Repeat the data below line for line, without changing anything.

------ STORED RECORDS

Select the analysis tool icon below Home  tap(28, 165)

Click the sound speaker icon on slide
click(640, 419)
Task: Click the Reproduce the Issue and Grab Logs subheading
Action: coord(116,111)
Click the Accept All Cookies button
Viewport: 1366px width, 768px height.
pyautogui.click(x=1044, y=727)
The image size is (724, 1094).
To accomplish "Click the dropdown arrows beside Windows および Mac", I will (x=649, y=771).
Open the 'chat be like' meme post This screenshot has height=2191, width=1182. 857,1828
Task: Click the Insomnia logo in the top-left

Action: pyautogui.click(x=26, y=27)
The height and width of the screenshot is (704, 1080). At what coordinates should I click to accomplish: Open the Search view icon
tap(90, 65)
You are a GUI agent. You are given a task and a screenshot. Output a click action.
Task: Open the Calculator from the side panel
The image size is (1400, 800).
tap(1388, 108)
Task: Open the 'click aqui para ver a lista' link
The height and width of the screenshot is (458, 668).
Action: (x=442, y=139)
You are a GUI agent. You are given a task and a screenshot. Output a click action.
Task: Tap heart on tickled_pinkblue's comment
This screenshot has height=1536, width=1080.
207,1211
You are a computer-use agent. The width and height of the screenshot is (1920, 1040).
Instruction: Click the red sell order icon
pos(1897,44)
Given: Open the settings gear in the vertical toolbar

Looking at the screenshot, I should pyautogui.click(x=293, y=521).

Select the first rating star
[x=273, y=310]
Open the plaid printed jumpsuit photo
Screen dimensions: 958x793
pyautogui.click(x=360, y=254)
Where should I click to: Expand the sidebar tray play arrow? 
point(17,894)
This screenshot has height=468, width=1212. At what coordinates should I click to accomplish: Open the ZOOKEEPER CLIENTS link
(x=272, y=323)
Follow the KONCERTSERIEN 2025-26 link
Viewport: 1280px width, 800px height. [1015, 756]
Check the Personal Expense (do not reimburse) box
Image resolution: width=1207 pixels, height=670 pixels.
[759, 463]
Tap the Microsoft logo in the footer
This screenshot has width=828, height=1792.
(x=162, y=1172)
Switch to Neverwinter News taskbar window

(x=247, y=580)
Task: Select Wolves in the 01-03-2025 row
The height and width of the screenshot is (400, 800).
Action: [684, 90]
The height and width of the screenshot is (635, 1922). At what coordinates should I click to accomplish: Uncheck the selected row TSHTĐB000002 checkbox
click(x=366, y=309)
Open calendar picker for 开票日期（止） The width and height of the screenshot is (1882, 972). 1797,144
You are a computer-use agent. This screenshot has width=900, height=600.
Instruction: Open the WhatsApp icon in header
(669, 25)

------------

#### EXERCISE RESPONSE
Select the analysis tool icon below Home  tap(28, 165)

Click the sound speaker icon on slide
click(640, 419)
Task: Click the Reproduce the Issue and Grab Logs subheading
Action: coord(116,111)
Click the Accept All Cookies button
Viewport: 1366px width, 768px height.
pyautogui.click(x=1044, y=727)
The image size is (724, 1094).
To accomplish "Click the dropdown arrows beside Windows および Mac", I will (x=649, y=771).
Open the 'chat be like' meme post This screenshot has height=2191, width=1182. 857,1828
Task: Click the Insomnia logo in the top-left

Action: pyautogui.click(x=26, y=27)
The height and width of the screenshot is (704, 1080). At what coordinates should I click to accomplish: Open the Search view icon
tap(90, 65)
You are a GUI agent. You are given a task and a screenshot. Output a click action.
Task: Open the Calculator from the side panel
The image size is (1400, 800).
tap(1388, 108)
Task: Open the 'click aqui para ver a lista' link
The height and width of the screenshot is (458, 668).
Action: (x=442, y=139)
You are a GUI agent. You are given a task and a screenshot. Output a click action.
Task: Tap heart on tickled_pinkblue's comment
This screenshot has height=1536, width=1080.
207,1211
You are a computer-use agent. The width and height of the screenshot is (1920, 1040).
Instruction: Click the red sell order icon
pos(1897,44)
Given: Open the settings gear in the vertical toolbar

Looking at the screenshot, I should pyautogui.click(x=293, y=521).

Select the first rating star
[x=273, y=310]
Open the plaid printed jumpsuit photo
Screen dimensions: 958x793
pyautogui.click(x=360, y=254)
Where should I click to: Expand the sidebar tray play arrow? 
point(17,894)
This screenshot has height=468, width=1212. At what coordinates should I click to accomplish: Open the ZOOKEEPER CLIENTS link
(x=272, y=323)
Follow the KONCERTSERIEN 2025-26 link
Viewport: 1280px width, 800px height. [1015, 756]
Check the Personal Expense (do not reimburse) box
Image resolution: width=1207 pixels, height=670 pixels.
[759, 463]
Tap the Microsoft logo in the footer
This screenshot has width=828, height=1792.
(x=162, y=1172)
Switch to Neverwinter News taskbar window

(x=247, y=580)
Task: Select Wolves in the 01-03-2025 row
The height and width of the screenshot is (400, 800).
Action: [684, 90]
The height and width of the screenshot is (635, 1922). At what coordinates should I click to accomplish: Uncheck the selected row TSHTĐB000002 checkbox
click(x=366, y=309)
Open calendar picker for 开票日期（止） The width and height of the screenshot is (1882, 972). 1797,144
You are a computer-use agent. This screenshot has width=900, height=600.
Instruction: Open the WhatsApp icon in header
(669, 25)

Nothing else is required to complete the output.